▶ **Required work**
The word "dropdown" may appear in some lines of the data; copy every such line.

▶ **Material shown**

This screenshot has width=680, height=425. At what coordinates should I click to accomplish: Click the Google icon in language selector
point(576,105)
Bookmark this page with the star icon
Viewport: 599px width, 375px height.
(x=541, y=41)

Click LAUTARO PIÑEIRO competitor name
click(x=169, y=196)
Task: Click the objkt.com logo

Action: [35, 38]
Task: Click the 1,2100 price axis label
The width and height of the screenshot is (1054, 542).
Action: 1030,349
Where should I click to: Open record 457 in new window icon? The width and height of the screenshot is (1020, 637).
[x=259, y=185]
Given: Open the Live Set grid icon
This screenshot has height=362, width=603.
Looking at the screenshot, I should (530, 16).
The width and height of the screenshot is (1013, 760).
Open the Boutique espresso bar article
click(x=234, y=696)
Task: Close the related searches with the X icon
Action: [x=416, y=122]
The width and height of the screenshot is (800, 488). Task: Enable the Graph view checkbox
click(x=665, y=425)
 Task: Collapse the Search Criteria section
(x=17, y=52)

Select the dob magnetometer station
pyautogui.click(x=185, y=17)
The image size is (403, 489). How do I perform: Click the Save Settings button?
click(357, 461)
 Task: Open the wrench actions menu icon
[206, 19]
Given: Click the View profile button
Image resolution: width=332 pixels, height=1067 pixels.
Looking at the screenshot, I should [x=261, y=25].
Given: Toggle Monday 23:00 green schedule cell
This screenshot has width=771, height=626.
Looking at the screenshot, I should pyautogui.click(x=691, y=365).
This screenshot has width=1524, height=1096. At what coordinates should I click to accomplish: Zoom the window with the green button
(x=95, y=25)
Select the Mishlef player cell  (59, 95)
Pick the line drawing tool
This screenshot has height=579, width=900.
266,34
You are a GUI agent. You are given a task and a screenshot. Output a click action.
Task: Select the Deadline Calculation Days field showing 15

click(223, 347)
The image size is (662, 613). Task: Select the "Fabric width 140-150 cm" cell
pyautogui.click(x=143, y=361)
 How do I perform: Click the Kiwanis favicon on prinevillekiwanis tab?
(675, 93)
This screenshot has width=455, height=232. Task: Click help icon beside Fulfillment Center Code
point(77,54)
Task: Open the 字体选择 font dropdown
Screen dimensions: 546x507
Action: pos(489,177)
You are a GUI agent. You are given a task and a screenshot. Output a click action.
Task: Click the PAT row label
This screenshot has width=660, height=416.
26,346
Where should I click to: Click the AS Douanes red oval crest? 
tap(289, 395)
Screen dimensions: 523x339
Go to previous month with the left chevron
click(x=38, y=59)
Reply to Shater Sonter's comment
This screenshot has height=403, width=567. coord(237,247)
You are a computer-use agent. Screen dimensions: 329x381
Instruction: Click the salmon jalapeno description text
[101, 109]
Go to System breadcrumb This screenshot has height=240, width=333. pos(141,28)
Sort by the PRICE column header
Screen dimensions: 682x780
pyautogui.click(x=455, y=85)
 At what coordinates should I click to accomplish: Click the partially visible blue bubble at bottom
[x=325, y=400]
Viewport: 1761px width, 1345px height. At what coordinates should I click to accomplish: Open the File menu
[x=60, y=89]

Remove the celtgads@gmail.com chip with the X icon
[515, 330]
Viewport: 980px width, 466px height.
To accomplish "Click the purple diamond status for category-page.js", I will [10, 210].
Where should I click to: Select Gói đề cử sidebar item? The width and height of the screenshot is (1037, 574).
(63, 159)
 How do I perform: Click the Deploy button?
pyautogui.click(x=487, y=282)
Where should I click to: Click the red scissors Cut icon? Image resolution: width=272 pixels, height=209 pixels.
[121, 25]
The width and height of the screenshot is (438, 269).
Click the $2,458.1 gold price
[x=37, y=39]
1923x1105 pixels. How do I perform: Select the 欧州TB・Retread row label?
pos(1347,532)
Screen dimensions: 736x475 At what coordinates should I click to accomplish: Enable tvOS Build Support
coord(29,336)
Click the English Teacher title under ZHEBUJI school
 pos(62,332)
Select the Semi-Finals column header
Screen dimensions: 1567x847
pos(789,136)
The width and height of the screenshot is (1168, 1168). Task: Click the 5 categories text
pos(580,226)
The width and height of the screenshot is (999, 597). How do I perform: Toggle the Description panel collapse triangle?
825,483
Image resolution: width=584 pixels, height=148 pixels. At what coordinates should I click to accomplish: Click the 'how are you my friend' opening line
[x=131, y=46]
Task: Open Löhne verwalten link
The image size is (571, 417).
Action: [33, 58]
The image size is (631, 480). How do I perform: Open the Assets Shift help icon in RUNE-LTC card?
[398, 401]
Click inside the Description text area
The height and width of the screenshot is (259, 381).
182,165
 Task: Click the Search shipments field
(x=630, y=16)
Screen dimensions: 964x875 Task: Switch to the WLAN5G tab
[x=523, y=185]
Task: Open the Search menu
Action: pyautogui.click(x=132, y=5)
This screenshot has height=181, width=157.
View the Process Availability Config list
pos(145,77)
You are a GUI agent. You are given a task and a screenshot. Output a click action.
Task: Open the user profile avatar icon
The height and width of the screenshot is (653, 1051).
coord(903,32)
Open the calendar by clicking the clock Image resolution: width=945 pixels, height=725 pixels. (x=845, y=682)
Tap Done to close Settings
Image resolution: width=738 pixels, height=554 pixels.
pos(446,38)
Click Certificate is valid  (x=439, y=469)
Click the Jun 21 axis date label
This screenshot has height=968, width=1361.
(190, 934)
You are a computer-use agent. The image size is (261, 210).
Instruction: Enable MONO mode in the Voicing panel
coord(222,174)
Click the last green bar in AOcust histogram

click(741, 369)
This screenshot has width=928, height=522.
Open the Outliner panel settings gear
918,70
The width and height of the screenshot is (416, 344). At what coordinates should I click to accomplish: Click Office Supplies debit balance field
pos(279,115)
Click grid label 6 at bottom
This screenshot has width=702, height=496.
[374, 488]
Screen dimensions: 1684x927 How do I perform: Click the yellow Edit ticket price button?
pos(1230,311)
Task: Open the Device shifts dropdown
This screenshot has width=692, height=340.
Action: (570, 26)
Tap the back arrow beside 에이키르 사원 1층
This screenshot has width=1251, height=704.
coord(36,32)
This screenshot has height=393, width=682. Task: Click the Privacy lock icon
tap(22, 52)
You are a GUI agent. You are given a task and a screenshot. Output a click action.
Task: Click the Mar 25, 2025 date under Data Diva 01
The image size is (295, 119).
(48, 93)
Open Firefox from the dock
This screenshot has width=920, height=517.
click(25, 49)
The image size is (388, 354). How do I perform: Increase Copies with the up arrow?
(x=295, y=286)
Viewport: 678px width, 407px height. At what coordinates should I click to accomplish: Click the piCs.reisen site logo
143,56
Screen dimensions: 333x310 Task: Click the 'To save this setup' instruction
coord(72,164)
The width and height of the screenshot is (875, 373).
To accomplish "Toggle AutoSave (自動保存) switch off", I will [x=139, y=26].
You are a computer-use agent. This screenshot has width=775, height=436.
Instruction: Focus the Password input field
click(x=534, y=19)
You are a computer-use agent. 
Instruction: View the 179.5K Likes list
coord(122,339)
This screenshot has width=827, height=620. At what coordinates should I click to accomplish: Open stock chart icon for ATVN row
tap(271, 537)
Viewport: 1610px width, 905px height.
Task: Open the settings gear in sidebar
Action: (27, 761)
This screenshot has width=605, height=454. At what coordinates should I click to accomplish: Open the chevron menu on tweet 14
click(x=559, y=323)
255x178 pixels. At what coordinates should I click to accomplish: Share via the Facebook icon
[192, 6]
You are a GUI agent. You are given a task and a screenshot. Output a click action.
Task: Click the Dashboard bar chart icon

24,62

▶ **Your solution**
Task: Open the 字体选择 font dropdown
Task: Open the Device shifts dropdown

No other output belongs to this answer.